> Excerpted text

Jan - let's try to defrag the threads on your time sorting proposal. This
thread may have useful ideas but I want to focus on helping Aaron in this
thread. You can link to this thread from other threads or from a design
doc. Does this seem OK to you?

Aaron - do you have the information you need to implement your sink? My
impression is that you have quite a good grasp of the issues even before
you asked.

Kenn

On Wed, Nov 27, 2019 at 3:05 AM Jan Lukavský <je...@seznam.cz> wrote:

> > Trigger firings can have decreasing event timestamps w/ the minimum
> timestamp combiner*. I do think the issue at hand is best analyzed in terms
> of the explicit ordering on panes. And I do think we need to have an
> explicit guarantee or annotation strong enough to describe a
> correct-under-all-allowed runners sink. Today an antagonistic runner could
> probably break a lot of things.
>
> Thanks for this insight. I didn't know about the relation between trigger
> firing (event) time - which is always non-decreasing - and the resulting
> timestamp of output pane - which can be affected by timestamp combiner and
> decrease in cases you describe. What actually correlates with the pane
> index at all times is processing time of trigger firings with the pane
> index. Would you say, that if the "annotation that would guarantee ordering
> of panes" could be viewed as a time ordering annotation with an additional
> time domain (event time, processing time)? Could then these two be viewed
> as a single one with some distinguishing parameter?

> Short task A
For each statement, say whether the email thread on pane ordering supports it, answering yes or no and quoting the deciding words: (i) Kenn wants this thread to concentrate on helping Aaron; (ii) Jan says trigger firing (event) time can decrease; (iii) Kenn believes Aaron understood the issues well.
> Short task B
Extend the email thread on pane ordering with a few more sentences that pick up after its last line.
The material that follows has no connection to the email thread on pane ordering.

> Entries shown

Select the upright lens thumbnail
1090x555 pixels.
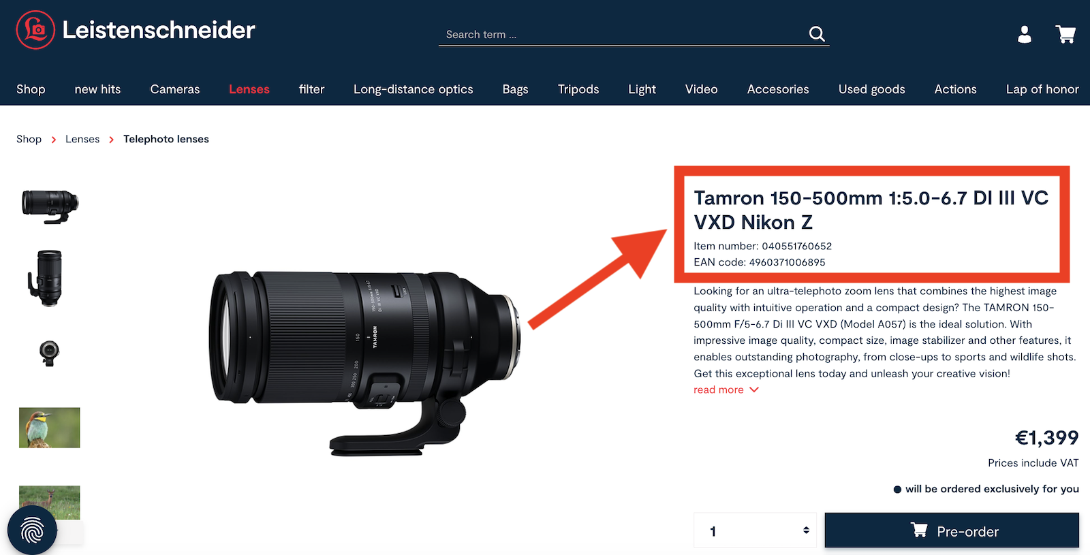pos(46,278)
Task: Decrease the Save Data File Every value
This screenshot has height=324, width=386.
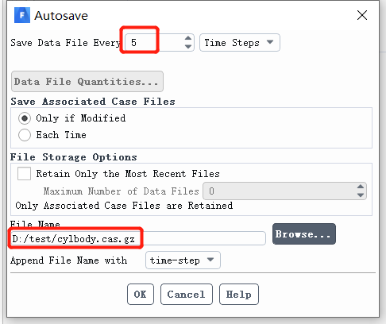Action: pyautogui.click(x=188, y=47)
* * *
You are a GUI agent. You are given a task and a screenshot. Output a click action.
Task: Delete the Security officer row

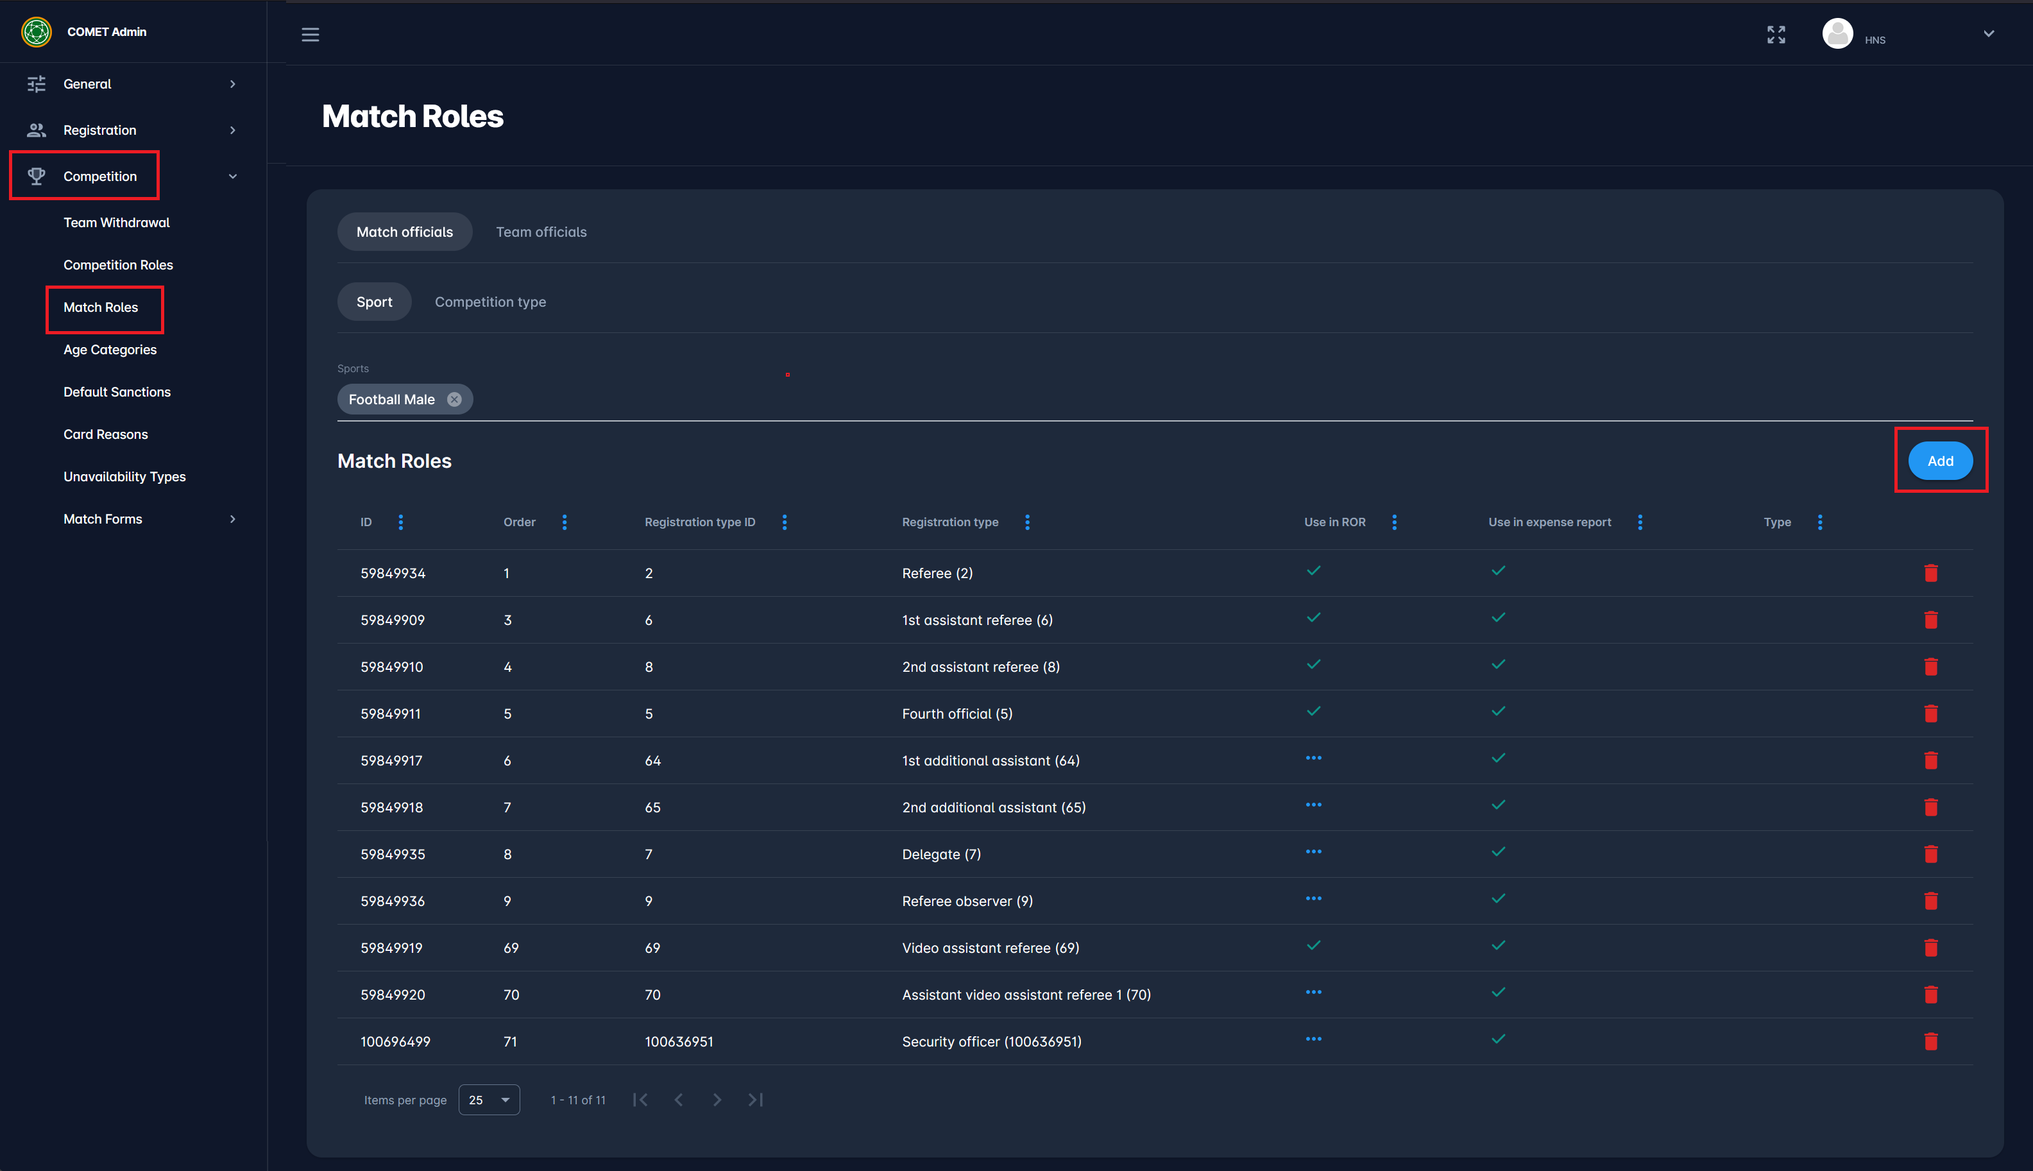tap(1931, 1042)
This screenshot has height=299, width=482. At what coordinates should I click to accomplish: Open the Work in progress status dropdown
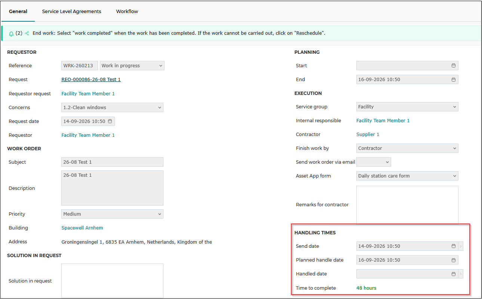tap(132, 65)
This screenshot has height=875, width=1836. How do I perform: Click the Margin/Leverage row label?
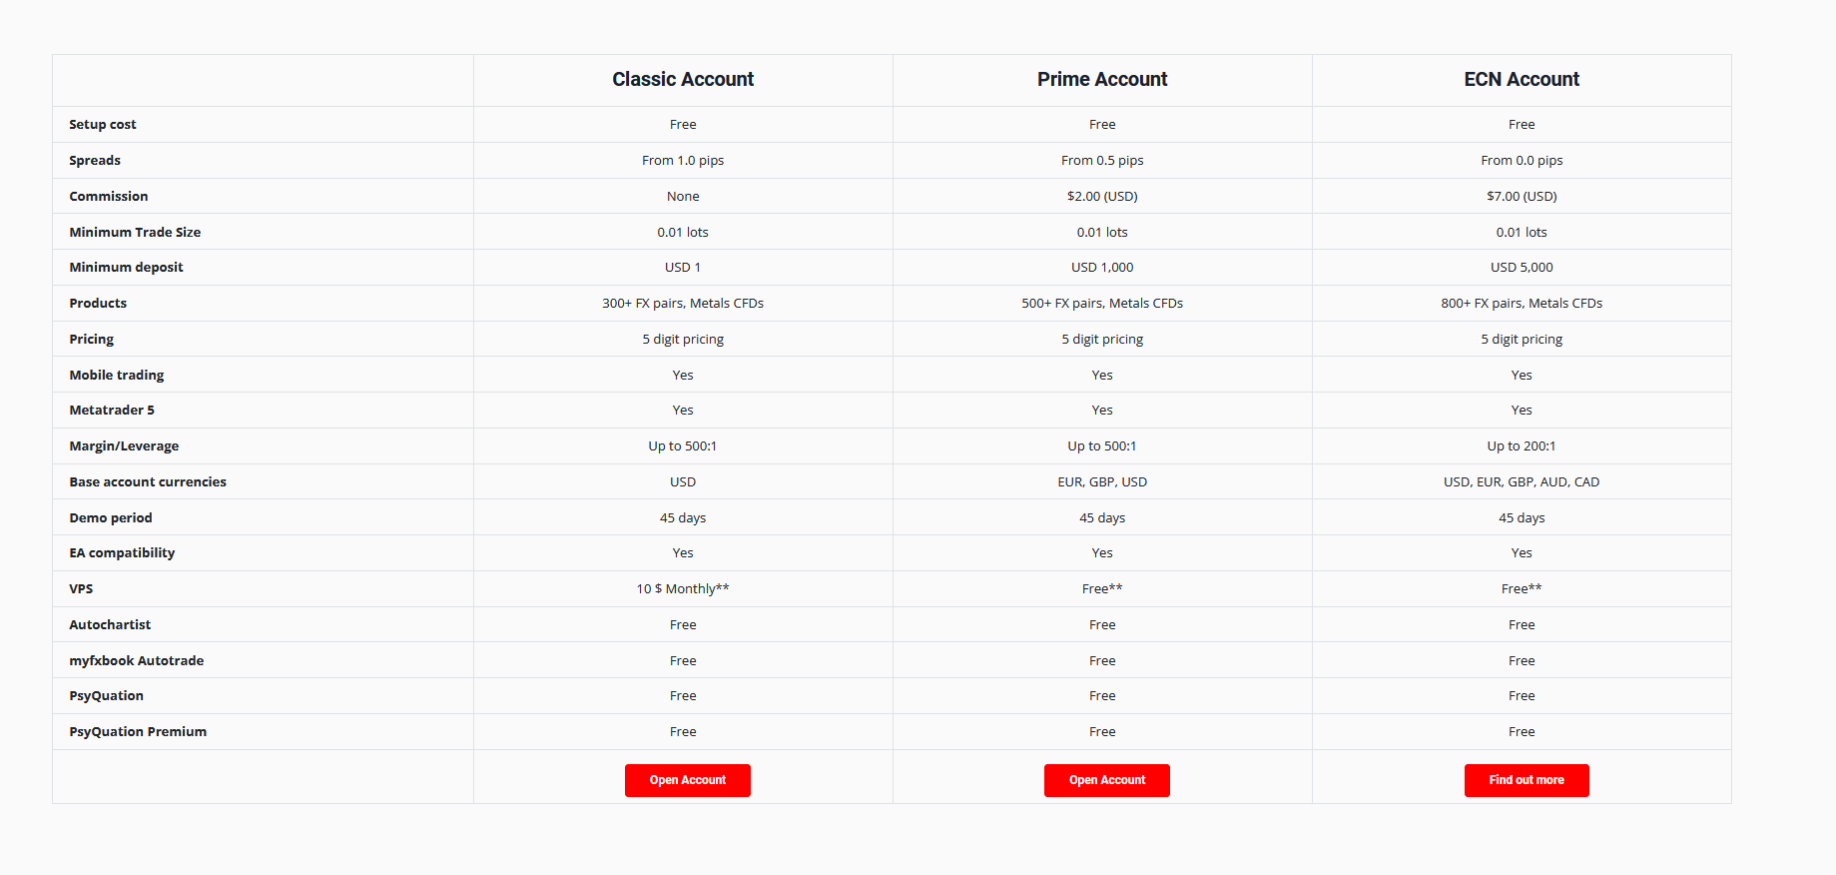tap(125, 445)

> Task output A
(i) Yes: "focus on helping Aaron"
(ii) No: "which is always non-decreasing"
(iii) Yes: "you have quite a good grasp of the issues"

> Task output B
>
> @RequiresTimeSortedInput(Domain.PANE_INDEX | Domain.EVENT_TIME)
>
> ?
>
> Event time should be probably made the default, because that is
> information that is accessible with every WindowedValue, while pane index
> is available only after GBK (or generally might be available after every
> keyed sequential operation, but is missing after source for instance).
>
> Jan
> On 11/27/19 1:32 AM, Kenneth Knowles wrote:
>
>
>
> On Tue, Nov 26, 2019 at 1:00 AM Jan Lukavský <je...@seznam.cz> wrote:
>
>> > I will not try to formalize this notion in this email. But I will note
>> that since it is universally assured, it would be zero cost and
>> significantly safer to formalize it and add an annotation noting it was
>> required. It has nothing to do with event time ordering, only trigger
>> firing ordering.
>>
>> I cannot agree with the last sentence (and I'm really not doing this on
>> purpose :-)). Panes generally arrive out of order, as mentioned several
>> times in the discussions linked from this thread. If we want to ensure
>> "trigger firing ordering", we can use the pane index, that is correct. But
>> - that is actually equivalent to sorting by event time, because pane index
>> order will be (nearly) the same as event time order. This is due to the
>> fact, that pane index and event time correlate (both are monotonic).
>>
> Trigger firings can have decreasing event timestamps w/ the minimum
> timestamp combiner*. I do think the issue at hand is best analyzed in terms
> of the explicit ordering on panes. And I do think we need to have an
> explicit guarantee or annotation strong enough to describe a
> correct-under-all-allowed runners sink. Today an antagonistic runner could
> probably break a lot of things.
>
> Kenn
>
> *In fact, they can decrease via the "maximum" timestamp combiner because
> actually timestamp combiners only apply to the elements that particular
> pane. This is weird, and maybe a design bug, but good to know about.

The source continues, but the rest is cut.